On most modern computers, using BandListStorage=file is no slower, and if the
memfile is working correctly, it is supposed to switch to compression if an
allocation fails -- I'll look into that. Obviously, compressing, then
expanding the clist during playback will be painfully slow, particularly with
multiple threads. The BandListStorage=memory is really intended for diskless
systems (embedded printers).

Next, if we do fail when writing the clist (for any reason) we should *NOT*
continue and try to render, much less with multiple threads. I will fix that!

A BufferSpace setting of 64m (67,108,864) is totally reasonable, and is
probably not at issue here. Generally larger buffer sizes results in more
lines per band which makes the clist (slightly) more efficient, particularly
if there are skewed images.

Lastly, the clist logic *tries* to defer interpolation to rendering so that
multiple threads can contribute, but there are many (too many to mention)
conditions that can cause the clist writing to fall back to processing the
image in 'default' mode, which when interpolating will result in 'copy_color'
primitives for all the pixels. This will slow things down (interpolating and
writing the image) and expand the clist size.
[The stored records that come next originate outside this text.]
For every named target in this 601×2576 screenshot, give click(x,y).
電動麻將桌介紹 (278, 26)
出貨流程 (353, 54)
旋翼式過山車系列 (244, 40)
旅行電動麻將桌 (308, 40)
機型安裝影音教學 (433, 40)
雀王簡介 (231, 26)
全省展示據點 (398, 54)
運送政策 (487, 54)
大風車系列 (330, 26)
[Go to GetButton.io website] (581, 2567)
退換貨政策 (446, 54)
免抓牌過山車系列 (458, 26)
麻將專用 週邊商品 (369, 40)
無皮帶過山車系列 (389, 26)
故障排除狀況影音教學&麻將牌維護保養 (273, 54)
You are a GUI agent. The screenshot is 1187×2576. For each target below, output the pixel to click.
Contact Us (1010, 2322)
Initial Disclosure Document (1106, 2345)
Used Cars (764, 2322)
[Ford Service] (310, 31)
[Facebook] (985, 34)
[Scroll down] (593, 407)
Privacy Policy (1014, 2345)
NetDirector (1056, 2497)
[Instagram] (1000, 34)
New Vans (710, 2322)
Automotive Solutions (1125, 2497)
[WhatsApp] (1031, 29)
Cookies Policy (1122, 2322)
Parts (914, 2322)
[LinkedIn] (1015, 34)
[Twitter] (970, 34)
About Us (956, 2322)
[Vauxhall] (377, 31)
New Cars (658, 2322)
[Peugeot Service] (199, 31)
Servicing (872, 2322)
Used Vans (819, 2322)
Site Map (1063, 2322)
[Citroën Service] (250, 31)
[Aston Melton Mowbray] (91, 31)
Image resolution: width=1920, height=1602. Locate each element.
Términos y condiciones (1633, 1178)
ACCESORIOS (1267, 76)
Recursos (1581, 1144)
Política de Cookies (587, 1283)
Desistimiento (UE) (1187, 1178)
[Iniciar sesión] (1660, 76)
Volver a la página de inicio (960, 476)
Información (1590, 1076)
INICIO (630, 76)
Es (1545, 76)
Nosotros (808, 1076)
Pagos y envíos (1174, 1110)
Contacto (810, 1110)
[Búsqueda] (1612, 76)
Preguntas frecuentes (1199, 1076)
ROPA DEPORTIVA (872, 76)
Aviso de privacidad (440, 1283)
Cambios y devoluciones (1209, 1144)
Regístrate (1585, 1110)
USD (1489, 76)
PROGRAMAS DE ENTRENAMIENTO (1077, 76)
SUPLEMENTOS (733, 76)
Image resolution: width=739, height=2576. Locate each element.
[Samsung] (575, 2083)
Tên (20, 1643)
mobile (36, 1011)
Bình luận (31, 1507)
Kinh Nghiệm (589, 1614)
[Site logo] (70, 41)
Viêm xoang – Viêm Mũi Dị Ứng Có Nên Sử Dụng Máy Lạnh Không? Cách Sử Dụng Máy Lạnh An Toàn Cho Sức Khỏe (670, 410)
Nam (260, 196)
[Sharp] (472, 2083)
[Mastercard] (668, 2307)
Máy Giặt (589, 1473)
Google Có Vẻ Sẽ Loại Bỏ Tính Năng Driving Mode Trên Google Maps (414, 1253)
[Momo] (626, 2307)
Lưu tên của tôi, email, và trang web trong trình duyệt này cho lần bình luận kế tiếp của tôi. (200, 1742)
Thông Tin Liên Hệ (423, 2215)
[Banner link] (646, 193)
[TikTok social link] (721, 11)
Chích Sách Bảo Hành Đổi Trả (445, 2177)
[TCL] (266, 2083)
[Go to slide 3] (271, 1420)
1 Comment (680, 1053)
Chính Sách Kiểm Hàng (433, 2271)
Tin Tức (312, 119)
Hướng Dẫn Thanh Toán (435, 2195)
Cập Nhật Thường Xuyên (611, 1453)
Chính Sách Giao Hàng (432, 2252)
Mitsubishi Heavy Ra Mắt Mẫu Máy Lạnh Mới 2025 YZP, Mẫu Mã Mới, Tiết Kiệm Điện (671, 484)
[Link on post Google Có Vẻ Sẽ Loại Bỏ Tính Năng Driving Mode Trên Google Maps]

While -dNOINTERPOLATE is a 'sledgehammer' to avoid interpolation, we have a
control over how much interpolation is performed. Interpolation to 720dpi
is probably not visible therefore wasted time. The better control is to use
-dInterpolateControl=__ as described in
   https://www.ghostscript.com/doc/current/Use.htm#Rendering_parameters

For example, -dInterpolateControl=4 will interpolate images that have the
'/Interpolate true' in the image dictionary, but ONLY to 4x4 pixels blocks,
i.e. 180dpi when using -r720.

This speeds up processing, even if the interpolation is being performed in
multiple rendering threads.

I will look into the problems (trying to render after memfile creation error,
and why switching to compression was not invoked), but limiting interpolation
and using disk based clist are STRONGLY recommended in general.
Comment 4 Ray Johnston 2020-02-06 23:35:59 UTC
I get a somewhat different result than Ken did. Running 32-bit Windows, I
see the problem is that the large memfile is actually a pattern-clist. This
is 585,319,595 in total size (the original Image, object 46 in the PDF is
663 lines, 663 pixels per line, RGB). The image at 720dpi, at the scaling
of the PDF this turns into a 13945x13945 image (after interpolation). This
calculates to 583,389,075 bytes of RGB data. This data is written to the
'main' clist.

It is in the threads when we are reading from the 'memfile' data for the
pattern from the main thread for the pattern cache entry. Thus 4 threads
need 4*585,319,595 = 2,341,278,380 bytes, so we get allocation failures.

I'm looking at why the memfile doesn't trigger compression when the alloc
fails. If the memfile compression is used, it reduces the required storage
to < 32Mb.

Note that with -dInterpolateControl=4 it seems that the method, while faster,
does not reduce the clist filesize. I will discuss this internally to decide
if we want to investigate it another method.
Comment 5 Ray Johnston 2020-02-07 02:58:07 UTC
Apparently improvements in the image interpolation has improved things so that
the patch to use default image processing when an interpolated image is
being processed into a pattern-clist (see bug 694514).

With current HEAD (SHA e193b5d) this takes 23.3 seconds. With the patch removed
that restricts HL images to the pattern-clist, this file completes in 24.8
seconds.

With this file, the pattern-clist (without HL images) uses > 500Mb, and the
file (a single page) takes 192 sec. Enabling HL images reduces the pattern-
clist to 1.2Mb and the page completes in 36 sec.

With -dNumRenderingThreads=4 (and with HL images enabled for pattern-clist)
this file completes in < 15 sec.
Comment 6 Ray Johnston 2020-02-07 06:45:48 UTC
I'm not totally convinced from a git bisect run (since I have to remove the
disable of pattern-clist between bisect builds), but initially it showed up
as commit 7e342b59, but this might have been masking an earlier commit that
allowed the pattern-clist mode to efficiently support interpolation.
Comment 7 Ray Johnston 2020-02-12 00:47:26 UTC
I did more testing with the file from bug 694514 and the commit 8117f3e31
lets that file complete in under 3 seconds when HL interpolated images are
enabled for pattern_clist. The previous commit 0f3691890 takes almost 32
seconds.

Without the pattern_clist HL enabling of interpolated images, the 8117f3e31
takes over 4 seconds.

Looks like the patch for bug694514 is no longer needed.
Comment 8 Ray Johnston 2020-02-13 15:02:51 UTC
Fixed in commit 1f6b351a5048b5a14d52431c833da6ed3386a7bf